Un enseignement fondé sur " l’apprentissage actif et le travail en équipe ". Une pédagogie s’appuyant sur " les connaissances, les compétences, les expériences et les initiatives personnelles de l’enfant ". La création d’un environnement " favorable au jeu " et proposant des " activités intéressantes ". Des méthodes pédagogiques " centrées sur les élèves ", abordant les différentes matières " de leur point de vue " pour susciter des " recherches " et des " discussions ". Une évaluation - verbale ou chiffrée - qui doit d’abord " soutenir et guider les élèves de manière positive ". Un enseignement fondamental ne pratiquant " aucune sélection " jusqu’à 16 ans. La volonté de " promouvoir l’égalité " et " la participation des élèves ". Un pouvoir de décision " de plus en plus délégué au niveau local ".

D’où vient cette apologie des pédagogies actives et interactives, de la participation des élèves, de l’évaluation formative, des filières hétérogènes, de la décentralisation ? D’un système scolaire décadent, égaré par ses bonnes intentions, condamné au nivellement par le bas ? Non. Elle vient de Finlande (www.edu.fi), le pays dont " la performance sur l’échelle combinée de compréhension de l’écrit est supérieure à celle de tous les membres de l’OCDE " (www.pisa.oecd.org).

Le Programme international pour le suivi des acquis des élèves (PISA 2000) a subi le sort que subissent les statistiques : nous lui avons tout fait dire. Tout et n’importe quoi si nécessaire. On a beaucoup débattu pour savoir si l’enquête était fiable, si elle était scientifiquement fondée, si elle évaluait les bonnes compétences, si elle posait les bonnes ou les mauvaises questions. Le rapport est lui-même très nuancé : il montre que les écarts sont moins importants entre les différents pays qu’à l’intérieur de chacun d’eux ; qu’une même moyenne peut cacher des disparités plus ou moins grandes ; que certains établissements assument mieux que d’autres l’hétérogénéité des élèves ; bref : que l’inégalité devant l’école n’est pas une fatalité, mais " qu’aucun facteur isolé ne fournit de solution miracle ". Les auteurs réfutent à l’avance les jugements réducteurs, et ils concluent que seules des " analyses plus approfondies " pourront " faire la lumière " sur les relations des cause à effet.
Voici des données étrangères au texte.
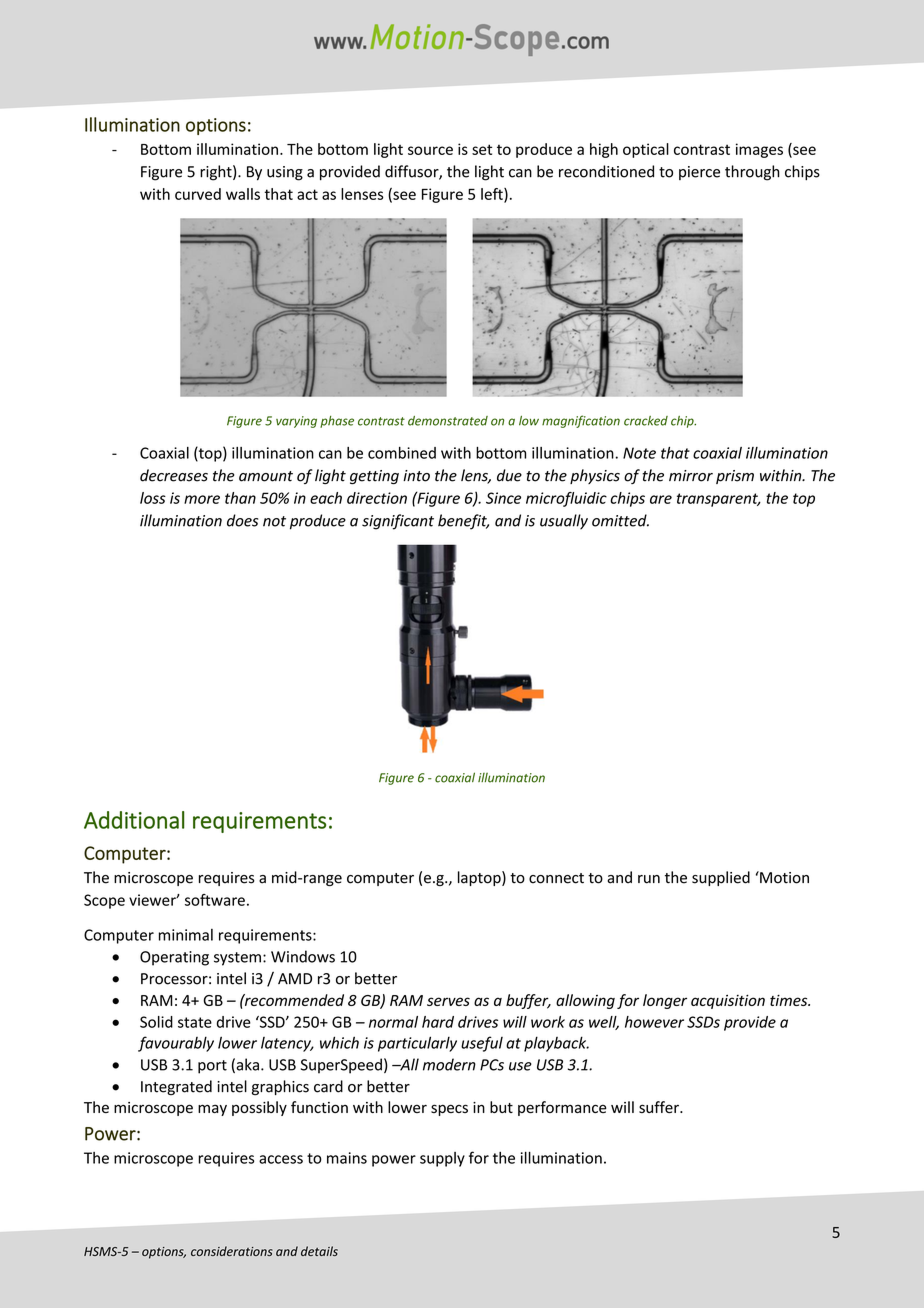  Describe the element at coordinates (198, 194) in the screenshot. I see `curved` at that location.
Si le rapport prend de telles précautions, c’est qu’il y a deux façons bien différentes de trouver la lumière. La première est de loin la plus économique : il suffit de croire sur parole les esprits supérieurs et clairvoyants qui prétendent que " les choses sont cette fois-ci assez limpides et lisibles pour tout le monde ", que le rapport existant suffit à " jeter une lumière crue sur les inadmissibles faiblesses de notre système scolaire " et sur " vingt ans de réformes qui ont voulu mettre l’élève au centre " (www.arle.ch).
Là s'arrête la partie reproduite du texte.